Plaintiff points to UCC 2-316; MCL 440.2316; MSA 19.2316, and argues that the language of the clause was ineffective to disclaim the implied warranties of merchantability and fitness for a particular purpose established by UCC 2-314; MCL 440.2314; MSA 19.2314 and UCC 2-315; MCL 440.2315; MSA 19.2315. These sections, however, do not apply where, as here, the contract at issue is not one for the sale of goods. UCC 2-102; MCL 440.2102; MSA 19.2102. Warranties of merchantability and fitness for a particular purpose are, by their nature, inapposite to a contract for services like that at issue here. The clause at issue was an explicit and unambiguous disclaimer.

Plaintiff points to cases like Gross v Sweet, 49 NY2d 102; 424 NYS2d 365; 400 NE2d 306 (1979), and argues that the clause at issue was unconscionable. The trial court held that the clause at issue was ineffective as a disclaimer of liability caused by defendant's negligence but that the clause could properly be considered by the jury in determining whether defendant had disclaimed implied or express warranties. Such a distinction was drawn in Gross v Sweet itself; see 49 NY2d 109-110. Because *181 liability for breach of warranty is liability without fault, we see nothing unconscionable about such a disclaimer. On this record, the trial court did not err by admitting the contract.

Plaintiff also complains that, after the jury returned its verdict, it was discovered that the number of the clause containing the disclaimer had been circled on the copy of the contract given to the jury. Because nothing in the record suggests that the number was circled before the copy was given to the jury, no error is presented.

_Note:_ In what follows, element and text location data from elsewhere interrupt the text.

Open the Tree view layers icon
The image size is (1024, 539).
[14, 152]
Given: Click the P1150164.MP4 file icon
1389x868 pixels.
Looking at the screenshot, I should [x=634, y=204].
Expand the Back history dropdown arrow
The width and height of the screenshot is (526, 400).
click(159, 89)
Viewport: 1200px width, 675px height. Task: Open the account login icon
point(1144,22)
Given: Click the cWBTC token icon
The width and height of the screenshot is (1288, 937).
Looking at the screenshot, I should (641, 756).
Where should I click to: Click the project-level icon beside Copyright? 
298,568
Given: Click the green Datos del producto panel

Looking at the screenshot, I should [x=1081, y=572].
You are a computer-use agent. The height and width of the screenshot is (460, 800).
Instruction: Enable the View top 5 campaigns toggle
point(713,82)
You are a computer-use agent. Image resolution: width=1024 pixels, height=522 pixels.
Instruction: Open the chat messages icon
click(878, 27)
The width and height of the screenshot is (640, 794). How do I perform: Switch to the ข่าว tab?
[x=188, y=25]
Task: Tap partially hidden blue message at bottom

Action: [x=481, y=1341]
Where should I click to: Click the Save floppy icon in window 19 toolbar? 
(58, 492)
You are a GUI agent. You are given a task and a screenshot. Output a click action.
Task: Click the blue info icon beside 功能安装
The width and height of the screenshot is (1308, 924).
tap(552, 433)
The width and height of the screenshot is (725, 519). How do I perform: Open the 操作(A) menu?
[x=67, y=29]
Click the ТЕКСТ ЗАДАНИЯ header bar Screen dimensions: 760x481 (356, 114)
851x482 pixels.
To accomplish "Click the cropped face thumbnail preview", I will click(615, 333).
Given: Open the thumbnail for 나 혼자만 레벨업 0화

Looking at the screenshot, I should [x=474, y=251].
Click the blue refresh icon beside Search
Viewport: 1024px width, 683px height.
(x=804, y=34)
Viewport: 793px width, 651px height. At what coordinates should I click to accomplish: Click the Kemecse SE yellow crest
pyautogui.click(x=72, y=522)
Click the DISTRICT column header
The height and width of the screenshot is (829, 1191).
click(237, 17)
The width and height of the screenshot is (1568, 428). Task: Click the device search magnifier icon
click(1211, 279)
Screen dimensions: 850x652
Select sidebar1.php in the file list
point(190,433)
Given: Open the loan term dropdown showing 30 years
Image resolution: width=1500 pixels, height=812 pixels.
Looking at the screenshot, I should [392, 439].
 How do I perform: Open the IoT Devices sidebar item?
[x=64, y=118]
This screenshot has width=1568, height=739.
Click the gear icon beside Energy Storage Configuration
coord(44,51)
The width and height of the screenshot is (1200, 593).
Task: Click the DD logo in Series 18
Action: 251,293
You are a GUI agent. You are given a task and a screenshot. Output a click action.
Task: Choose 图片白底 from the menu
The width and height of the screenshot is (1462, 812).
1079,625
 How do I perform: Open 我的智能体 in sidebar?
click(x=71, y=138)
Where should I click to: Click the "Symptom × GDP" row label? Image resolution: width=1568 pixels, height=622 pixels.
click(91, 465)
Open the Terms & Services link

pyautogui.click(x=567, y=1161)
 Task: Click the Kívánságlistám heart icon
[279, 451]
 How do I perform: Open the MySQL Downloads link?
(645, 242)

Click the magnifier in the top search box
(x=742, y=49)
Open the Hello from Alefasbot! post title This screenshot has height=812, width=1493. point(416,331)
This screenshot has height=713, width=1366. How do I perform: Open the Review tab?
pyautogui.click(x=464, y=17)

Finally, plaintiff argues that the jury's verdict was so contrary to the great weight of the evidence that the trial court abused its discretion by denying plaintiff's motion for a new trial. See, for example, Cranson v Eastman, 28 Mich. App. 560, 561; 184 NW2d 480 (1970). We cannot agree. The verdict on plaintiff's theories of express and implied warranties was amply supported by the disclaimer clause of the contract. The verdict on plaintiff's negligence theory was amply supported by the testimony of defendant's medical and physical education expert witnesses. No abuse of discretion is presented.

In view of our resolution of the issues raised by plaintiff, we need not address the issues raised by defendant on cross-appeal.

Affirmed.

NOTES

[*] Circuit judge, sitting on the Court of Appeals by assignment.